Esos juicios tienen la grandeza, pero también la flaqueza, de repartir sus premios con la misma polaridad que su público, desestructurando la propuesta entre lo que sólo es mostrado al beneficio taxonómico del «esto es lo que hay» y «esto es lo que somos» y las películas verdaderamente arriesgadas que justifican por si solas la fe no sólo en un cine radicalmente independiente que permite vislumbrar la democracia creativa total apuntada por los teóricos de la sociedad-red, donde cualquiera puede dar el paso de consumidor a productor de creación audiovisual y, lo que es más importante, hacerlo con una intención verazmente artística, sino anclar esa propuesta en los puntos fuertes de una historia de la cinematografía que durante mucho tiempo discurrió al lado de la historia de los hombres, la de sus expresiones de humanidad y su anhelo de un futuro substancialmente superador de la esclavitud del pasado.

Desde «El hombre de la cámara» de Dziga-Vertov (Chelovek s kino-apparatom, 1929) hasta el acceso universal en occidente al vídeo y su apriorístico a-ficcional, el cine desarrolló un paréntesis que poco a poco viene siendo roto por la erosión continua de la iniciativa singular de una comunidad que cuando se encuentra ante la disyuntiva de o bien demostrar su grado de identificación con la industria del espectáculo, o bien la de reproducir y reactivar sus realidades en el espejo de la pantalla, elige esto último y posibilita la reconstrucción de los grandes relatos de los que se había apropiado el cartel de las multinacionales de la imagen y la representación globales.

Pero dicho esto, la fuerza y el rigor de estas obras singulares, se alojan en estos espacios del cine más arriesgado las tentaciones, elevadas a la categoría de tendencias, de unos productos, que instruidos como una empresa cuya política fuera la de no pagar sus impuestos, reelaboran los rasgos álgidos de las obras donde se miran, las que han captado su atención sin ser metabolizadas, y las devuelven repletas de una inconsistencia que convierte en caricatura su intención genuina y que aparentemente podría devenir en razón y argumento de los que proclaman que esto no es cine, que es mero experimento y que lo mostrado se disuelve en la falta de trascendencia de unos festivales determinados, para un público muy determinado al que le atan unos intereses profesionales y afectivos muy lejos de los intereses del común de la gente a la que se debe.

Ese es el error de los funcionarios de la cultura.
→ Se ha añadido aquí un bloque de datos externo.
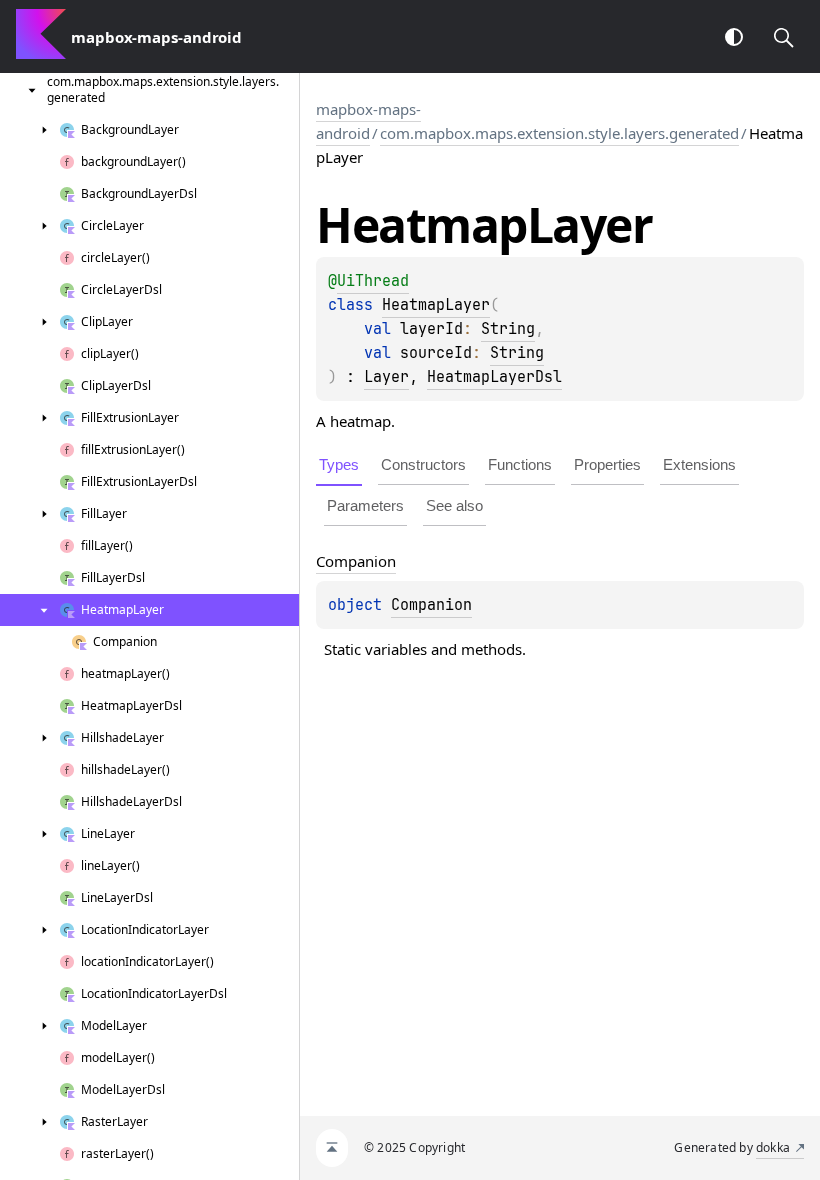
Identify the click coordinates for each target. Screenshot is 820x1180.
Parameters (365, 505)
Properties (607, 464)
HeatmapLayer (436, 305)
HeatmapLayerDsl (494, 377)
Su falta de confianza en la capacidad de riesgo de los individuos. El entretenimiento del público no es el objetivo del cine documental contemporáneo, a éste se le reclama la atención que puede poner al cruzar una autopista de lado a lado o la inteligencia con la que contesta a su amante la tarde de un lunes. El público, ante este cine, desarrolla una tarea, añade valor a lo filmado a través de su experiencia personal, completa el camino que dista de la realidad de lo sucedido a lo que le sucede como espectador. Es la obra total, porque es la más cercana a la mirada del individuo, donde más cerca está del realizador y de lo realizado. Películas de las que hablaremos a continuación como «Oxhide II», de Liu Jia Yin, «The Anchorage» de C.W. Winter y Anders Edstrom, «Amanar Tamasheq» de Lluís Escartín o «Let each one go where he may» de Ben Russell son asimilables por el público en general, podrían ser exhibidas si el público se educara en una cultura del esfuerzo y no del entretenimiento, tendrían espacio en una industria de la cultura si esta no se hubiera convertido en una suerte de maña de la evasión cultural.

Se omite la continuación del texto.